Survey: 69 Percent of Providers Plan to Move More Data to the Cloud

April 10, 2018
Most healthcare providers store sensitive data, such as electronic protected health information (ePHI), personally identifiable information (PII) and financial data, in the cloud, yet only a few of them have pervasive visibility into who is accessing that data, according to a new survey.

Most healthcare providers store sensitive data, such as electronic protected health information (ePHI), personally identifiable information (PII) and financial data, in the cloud, yet only a few of them have pervasive visibility into who is accessing that data, according to a new survey.

Netwrix Corporation, provider of a visibility platform for data security and risk mitigation in hybrid environments, released a report on cloud security in healthcare. The report provides an industry perspective into the healthcare sector’s use of cloud technology and an assessment of the risks associated with cloud migration.

Netwrix surveyed 853 organizations in North America, Asia/Pacific and Europe, and across various industries, with 11 percent of respondents in healthcare.

Within healthcare, cloud adoption makes it easier for health care organizations to centralize the storage of health records and access data, according to the report. In the survey of IT professionals employed in the healthcare industry, a clear majority (84 percent) said their organizations are already using the cloud to store sensitive information and 69 percent of healthcare providers plan to move more data to the cloud, the survey found.

What’s more, 23 percent of healthcare organizations said they are ready for a broader adoption of the cloud, 23 percent plan to move their entire infrastructure to the cloud within the next five years and 19 percent plan to adopt a cloud-first approach.

The survey also examined cloud security challenges. Among the healthcare respondents, in response to a question about the impact of cloud adoption on the overall security of IT infrastructure, a quarter (26 percent) said it had worsened, while only 19 percent said it had improved the security of IT infrastructure. About 40 percent said they were not sure.

The top cloud security concerns were unauthorized access (named by 68 percent) and malware infiltrations (mentioned by 61 percent). Most respondents (55 percent) identified employees as the biggest risk to sensitive data stored in the cloud, with 13 percent identifying third parties with legitimate access as the biggest risk. However, despite this concern about the insider threat, only 14 percent of respondents have visibility into the activity of business users and just 21 percent have visibility into the activity of IT staff.

Even given this inability to combat the insider threat, only half of IT teams say that their top management supports their cloud security initiatives. For about half of respondents, increasing employee training and tightening security policies are the key measures to improve cloud security.

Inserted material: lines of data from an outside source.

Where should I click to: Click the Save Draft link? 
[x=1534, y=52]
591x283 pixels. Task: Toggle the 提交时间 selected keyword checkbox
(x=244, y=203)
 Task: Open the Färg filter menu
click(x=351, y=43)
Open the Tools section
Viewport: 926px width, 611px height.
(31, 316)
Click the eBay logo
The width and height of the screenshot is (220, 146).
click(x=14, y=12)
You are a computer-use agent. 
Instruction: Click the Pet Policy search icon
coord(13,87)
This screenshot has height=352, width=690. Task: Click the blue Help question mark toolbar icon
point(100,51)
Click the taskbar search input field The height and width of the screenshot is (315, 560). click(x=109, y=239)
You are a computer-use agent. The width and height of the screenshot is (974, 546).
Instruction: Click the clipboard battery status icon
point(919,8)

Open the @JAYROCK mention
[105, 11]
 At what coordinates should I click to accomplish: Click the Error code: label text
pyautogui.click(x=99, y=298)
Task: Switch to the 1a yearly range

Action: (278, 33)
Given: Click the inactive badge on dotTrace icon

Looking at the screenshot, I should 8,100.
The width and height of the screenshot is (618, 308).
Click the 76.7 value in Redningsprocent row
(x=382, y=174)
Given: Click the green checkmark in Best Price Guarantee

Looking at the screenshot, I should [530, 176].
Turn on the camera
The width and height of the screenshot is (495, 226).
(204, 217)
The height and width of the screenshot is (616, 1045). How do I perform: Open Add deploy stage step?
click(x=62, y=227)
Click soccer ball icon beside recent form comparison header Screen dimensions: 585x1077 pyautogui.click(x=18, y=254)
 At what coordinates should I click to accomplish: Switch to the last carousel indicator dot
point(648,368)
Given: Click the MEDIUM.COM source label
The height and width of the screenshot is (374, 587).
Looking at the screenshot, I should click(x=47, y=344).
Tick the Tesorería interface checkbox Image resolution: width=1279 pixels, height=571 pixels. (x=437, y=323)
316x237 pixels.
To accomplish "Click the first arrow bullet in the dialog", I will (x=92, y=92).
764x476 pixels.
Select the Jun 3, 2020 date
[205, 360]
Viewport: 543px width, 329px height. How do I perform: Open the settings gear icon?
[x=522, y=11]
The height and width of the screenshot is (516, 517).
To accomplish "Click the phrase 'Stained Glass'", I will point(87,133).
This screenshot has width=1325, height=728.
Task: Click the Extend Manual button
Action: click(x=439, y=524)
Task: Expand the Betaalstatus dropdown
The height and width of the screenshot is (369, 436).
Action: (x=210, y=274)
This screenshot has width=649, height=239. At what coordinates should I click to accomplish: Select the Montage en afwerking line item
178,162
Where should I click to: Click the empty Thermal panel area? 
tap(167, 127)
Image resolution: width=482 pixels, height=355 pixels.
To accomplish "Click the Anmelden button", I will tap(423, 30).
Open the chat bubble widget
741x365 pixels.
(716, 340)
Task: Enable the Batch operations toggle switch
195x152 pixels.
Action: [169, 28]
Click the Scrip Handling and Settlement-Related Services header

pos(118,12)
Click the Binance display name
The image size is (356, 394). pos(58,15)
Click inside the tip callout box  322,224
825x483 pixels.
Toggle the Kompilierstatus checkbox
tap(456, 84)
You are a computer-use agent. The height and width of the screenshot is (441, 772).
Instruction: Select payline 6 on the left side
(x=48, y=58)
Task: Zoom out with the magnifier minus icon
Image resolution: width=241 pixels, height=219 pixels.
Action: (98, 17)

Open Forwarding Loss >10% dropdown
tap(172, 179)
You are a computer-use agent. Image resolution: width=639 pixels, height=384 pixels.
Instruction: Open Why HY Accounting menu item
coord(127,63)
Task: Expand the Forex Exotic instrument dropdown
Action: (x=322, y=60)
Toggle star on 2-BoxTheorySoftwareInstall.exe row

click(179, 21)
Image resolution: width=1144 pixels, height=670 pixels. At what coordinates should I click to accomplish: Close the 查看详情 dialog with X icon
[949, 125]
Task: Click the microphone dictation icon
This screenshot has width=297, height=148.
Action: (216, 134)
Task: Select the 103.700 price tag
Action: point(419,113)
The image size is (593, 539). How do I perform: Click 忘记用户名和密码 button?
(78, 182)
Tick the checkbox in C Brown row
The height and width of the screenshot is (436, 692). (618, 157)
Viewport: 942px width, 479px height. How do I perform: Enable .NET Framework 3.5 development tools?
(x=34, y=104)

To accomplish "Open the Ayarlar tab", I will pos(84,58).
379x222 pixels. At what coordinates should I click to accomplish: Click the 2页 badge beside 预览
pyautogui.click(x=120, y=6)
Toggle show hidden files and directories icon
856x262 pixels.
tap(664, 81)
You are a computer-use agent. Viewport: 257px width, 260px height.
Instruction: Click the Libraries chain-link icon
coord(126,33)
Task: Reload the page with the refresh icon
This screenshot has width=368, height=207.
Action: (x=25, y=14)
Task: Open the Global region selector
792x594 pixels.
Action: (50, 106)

“This year shows positive dynamics in cloud adoption by healthcare providers, as more organizations are willing to move their sensitive data to the cloud, or already store it there. Yet the major security concerns remain the same: Most organizations perceive employees as the main threat to their systems and data, while lack of visibility across the IT environment makes it more difficult to deal with potential risks,” Michael Fimin, CEO and co-founder of Netwrix, said. “The majority of healthcare providers believe that more employee training and tighter security policies will help them improve cloud security. However, these measures have to be complemented with awareness of what users are doing in the IT infrastructure, what sensitive data the organization stores there and what weak points they need to address.”